I'm a bus driver and I bought house at 30.
In north America.
Currency value Price conversions in your drug of choice
@hazeywolf (Cont) And again, these better jobs come from industrialization. Once these countries go through the process, sped up with globalization, they'll have better jobs and more alternatives due to higher production. A middle class will develop. What they lack is capital, which is why firms from 1st world nations investing in their country and moving production there is good. This happened in every industrialized nation to date.
"Are some corporate CEO’s, doctors, lawyers, politicians and scientists psychopaths? The answer could be “yes” if you use a definition which labels individuals who are often intelligent and highly charismatic, but display a chronic inability to feel guilt, remorse or anxiety about any of their actions. Tack on the use of violence and intimidation to control others and satisfy selfish needs and the label expands."
@hazeywolf
I'd argue with you, But it occurs to me that you ought to watch this video. The guy in the video can makes the argument in a much more compelling way than i can.
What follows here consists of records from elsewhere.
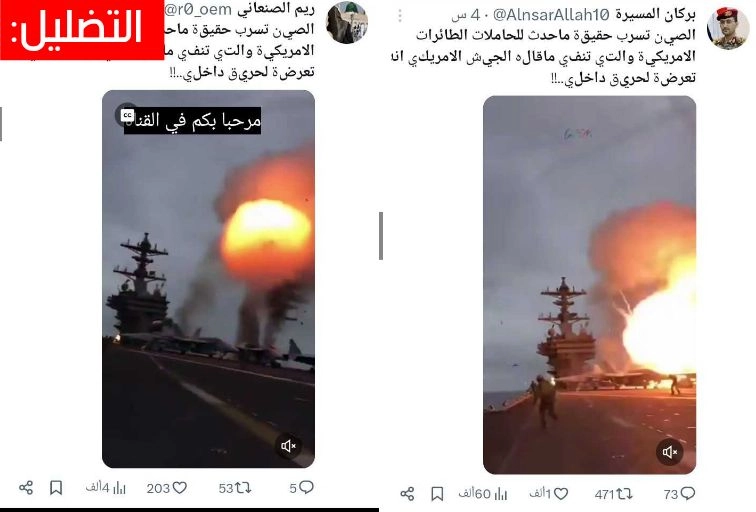Viewport: 756px width, 512px height.
Task: Unmute the left video
Action: 288,446
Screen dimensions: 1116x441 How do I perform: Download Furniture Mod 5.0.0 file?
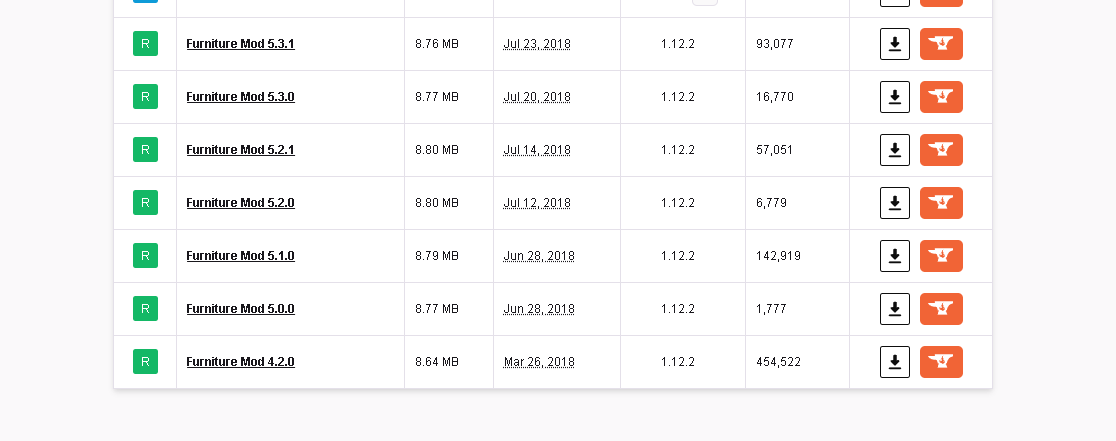pyautogui.click(x=895, y=309)
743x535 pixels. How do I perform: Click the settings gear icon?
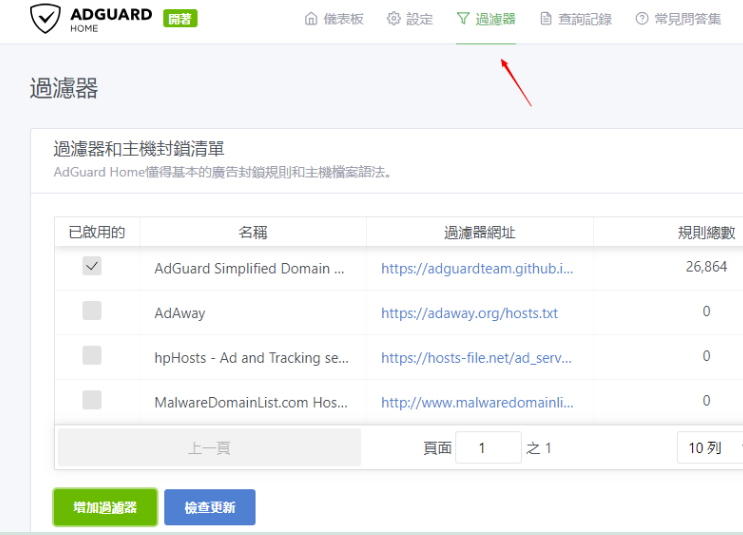[x=393, y=19]
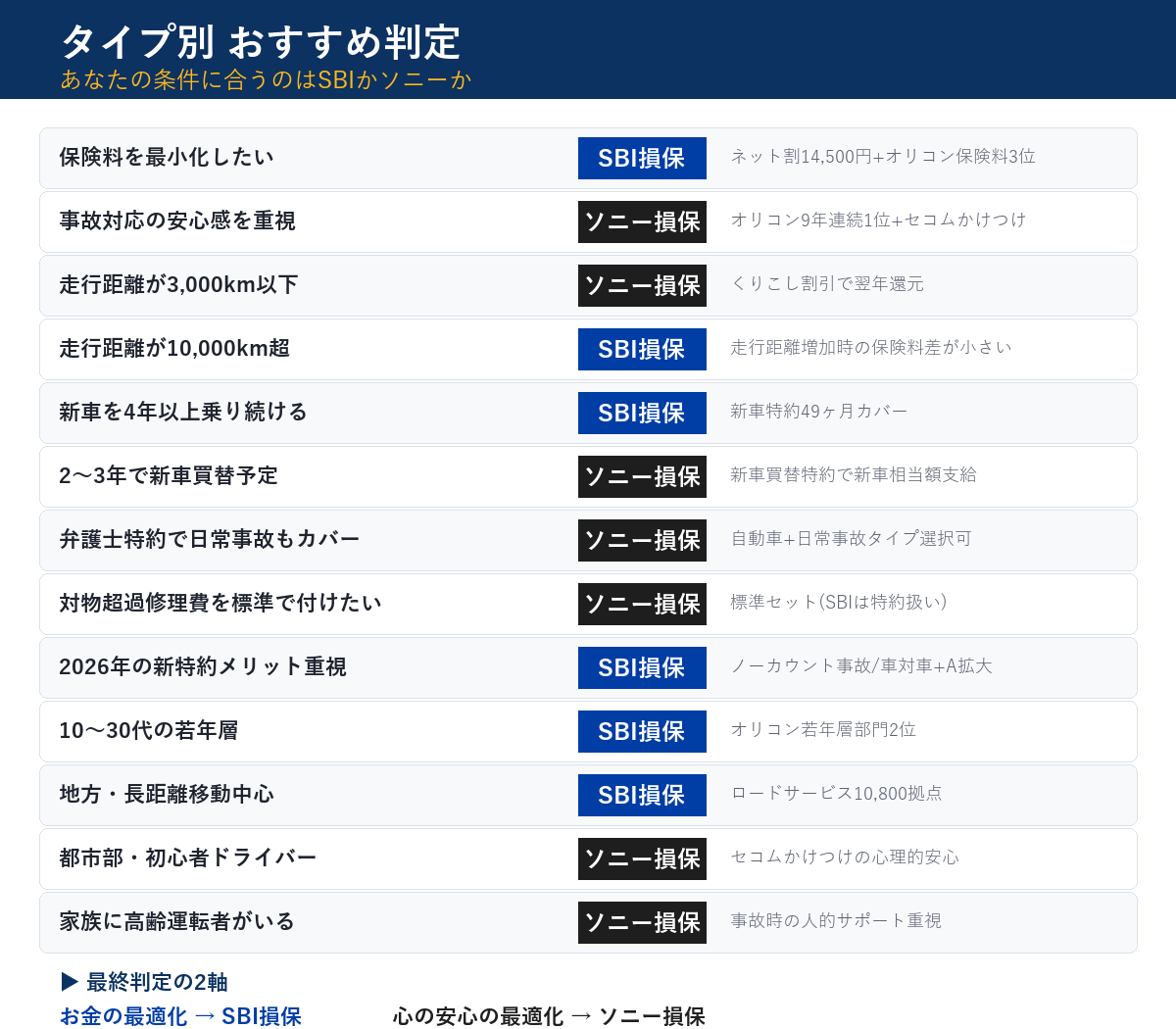
Task: Select the 保険料を最小化したい row
Action: pos(167,157)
@Longlivepalestine That's a fair point. I would imagine after a time of building up wealth, competing business might enter the market and offer better working conditions and maybe better wages, thereby forcing Apple to increase their working conditions and/or wages to keep their employees from opting for the company with better working conditions.
But mandating that businesses must increase expendetures by increasing working conditions is most likely going to cost people their jobs.
There's one, significant risk with forcing higher salaries. If those people earn 2-3 times national average (so they are really well off, because typically only a minority earns over the national average!), and would earn 4-6 times national average, what you can clearly expect is that a sort of mafia arouses which will be happy to collect $1-2 a day (or sexual services) for arranging such a great job for the people. And beat those unwilling to pay, sometimes to death.
So I do not think it would be a morally acceptable direction.
Near the end he talks about the fact that there is little to be done in these countries (by external forces) to improve bad domestic policy like insecure property rights, bad monetary policy, etc.
But there is one way.....
Colonialism.
But that's bad of course. Like sweat shops.
Why do you think the colonial powers eventually left those very regions? Colonizing by force requires standing armies, building infrastructure and towards the end of the colonial era, upholding better and better standards just like in the home countries when it came to rights and laws, much easier to just reap the same benefits without the cost of building a proper nation. This is economic colonialism at its finest.
So, what you are saying is bad domestic policies like insecure property rights, bad monetary policy, etc., are something we shouldn't support because the only way to get them is through colonialism.